La visione è il punto di partenza per la creazione.
Qualcosa di simile a quanto accade all’artista avviene anche per l’educatore. Come ci ricorda Hillman, il mentore è colui che vede, che percepisce l’altro nella sua essenza, che ne riconosce l’anima e quindi è in grado di aiutarla a sbocciare. Perché “essere è essere percepiti”[241], come diceva il filosofo irlandese George Berkeley, e l’essere percepiti e riconosciuti apre una possibilità di redenzione. Quando qualcuno ci riconosce ci sentiamo accolti, benevenuti nel mondo e ciò che era solo possibile diventa auspicabile, godibile. L’anima può discendere e mettere radici.

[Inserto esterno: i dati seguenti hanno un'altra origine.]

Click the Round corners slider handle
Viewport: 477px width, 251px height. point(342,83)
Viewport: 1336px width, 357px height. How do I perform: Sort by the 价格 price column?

Colui che ci guarda e coglie la nostra essenza ci fa da specchio: ci aiuta a scoprire il nostro vero volto, ci assicura che andiamo bene così, che non c’è nulla di sbagliato, che possiamo proseguire sulla nostra strada, possiamo volerci bene e fidarci di noi stessi.

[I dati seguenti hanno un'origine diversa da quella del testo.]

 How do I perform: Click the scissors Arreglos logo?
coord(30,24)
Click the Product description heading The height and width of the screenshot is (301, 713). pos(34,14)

Ma c’è di più. Chi ci ama in questo modo, così puro e incondizionato, compie una vera e propria alchimia: fa affiorare la nostra divinità. “Ogni volta che ami una persona la sua divinità riaffiora” dice Osho, ogni volta che qualcuno ti ama “il tuo volto più bello emerge e, a poco a poco, il tuo volto sgradevole scompare.”[242]
Lo si vede spesso nei bambini, soprattutto quelli considerati difficili o problematici. Quando trovano la persona giusta, capace di mettersi al loro fianco senza giudicarli, senza condannarli, senza disprezzarli ma riconoscendone invece i talenti nascosti dietro alla facciata, dietro alla maschera che essi hanno dovuto indossare per proteggersi, allora questi bambini rifioriscono come boccioli. Qualcuno li ha visti, si è accorto di loro, ha riconosciuto la loro unicità, le loro potenzialità: è come un tacito invito a schiudersi, ad aprirsi al mondo.
Non tutti, però, sanno vedere: “Non basta che un oggetto sia innanzi ai nostri occhi perché noi lo vediamo: bisogna che ci portiamo la nostra attenzione”[243]. Bisogna che siamo interessati a vederlo, che vi ci soffermiamo con calma, con mente aperta, senza pregiudizi e soprattutto con fiducia: “Bisogna credere per vedere. È la fede che conduce la vista; non la vista che produce la fede” diceva Maria Montessori[244].